■ Task description: Please repeat word for word the line containing "Given: Go to Network in the breadcrumb" and every following line up to and including the last one below, pictures excluded.

■ Exercise input:
= Beginning of Section =

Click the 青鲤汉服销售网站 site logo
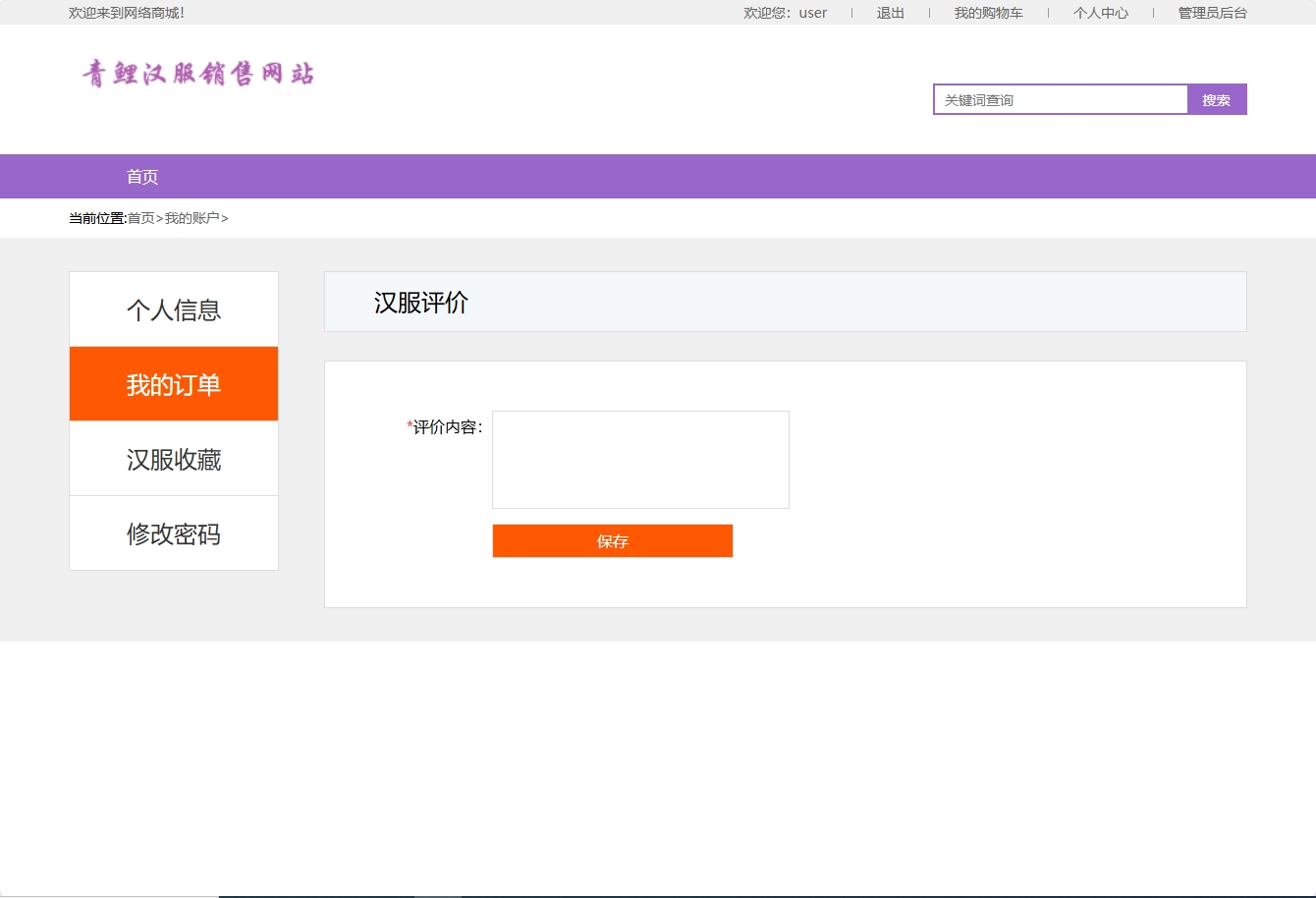(x=197, y=74)
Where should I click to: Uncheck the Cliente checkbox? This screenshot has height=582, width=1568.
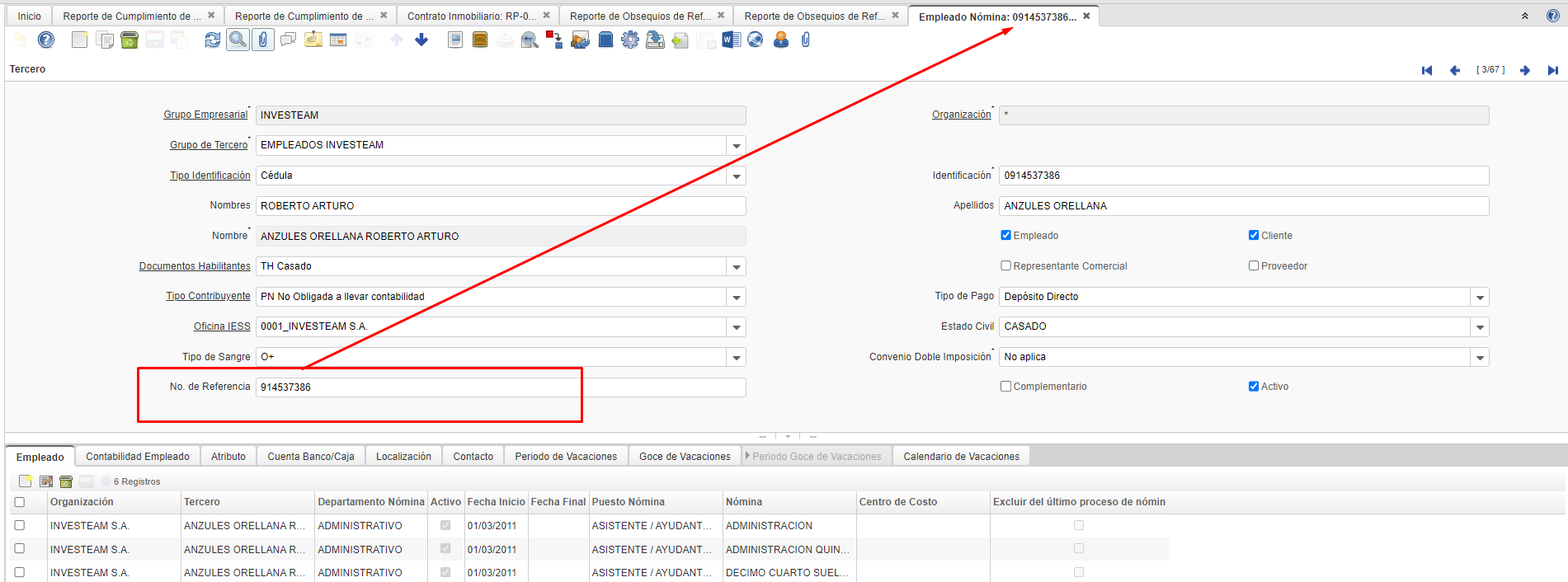[1254, 236]

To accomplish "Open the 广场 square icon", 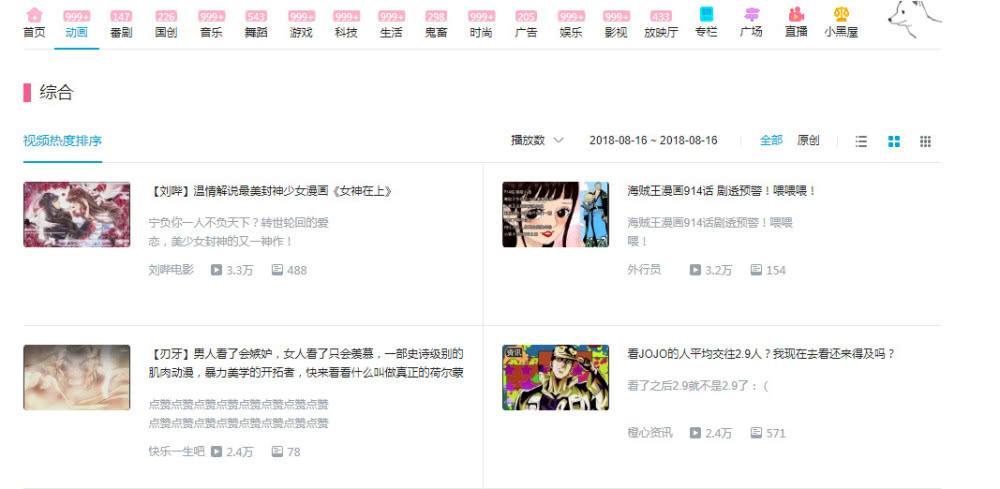I will click(x=752, y=14).
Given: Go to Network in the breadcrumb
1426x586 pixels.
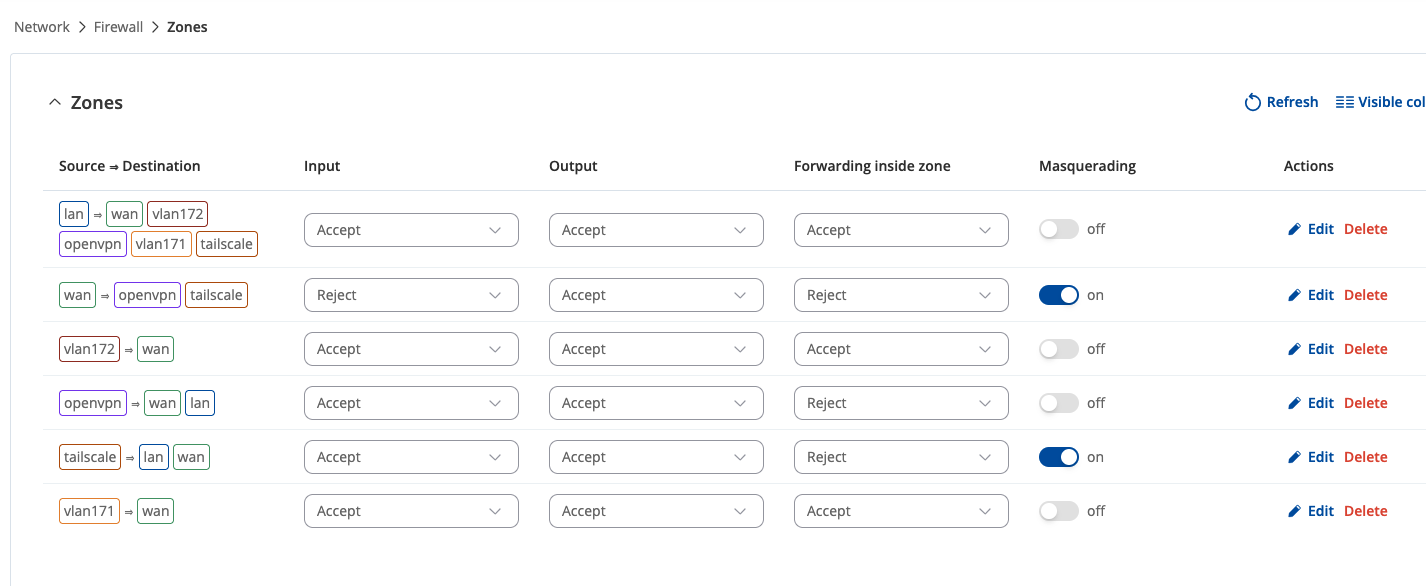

= End of Section =

■ Result:
Given: Go to Network in the breadcrumb
1426x586 pixels.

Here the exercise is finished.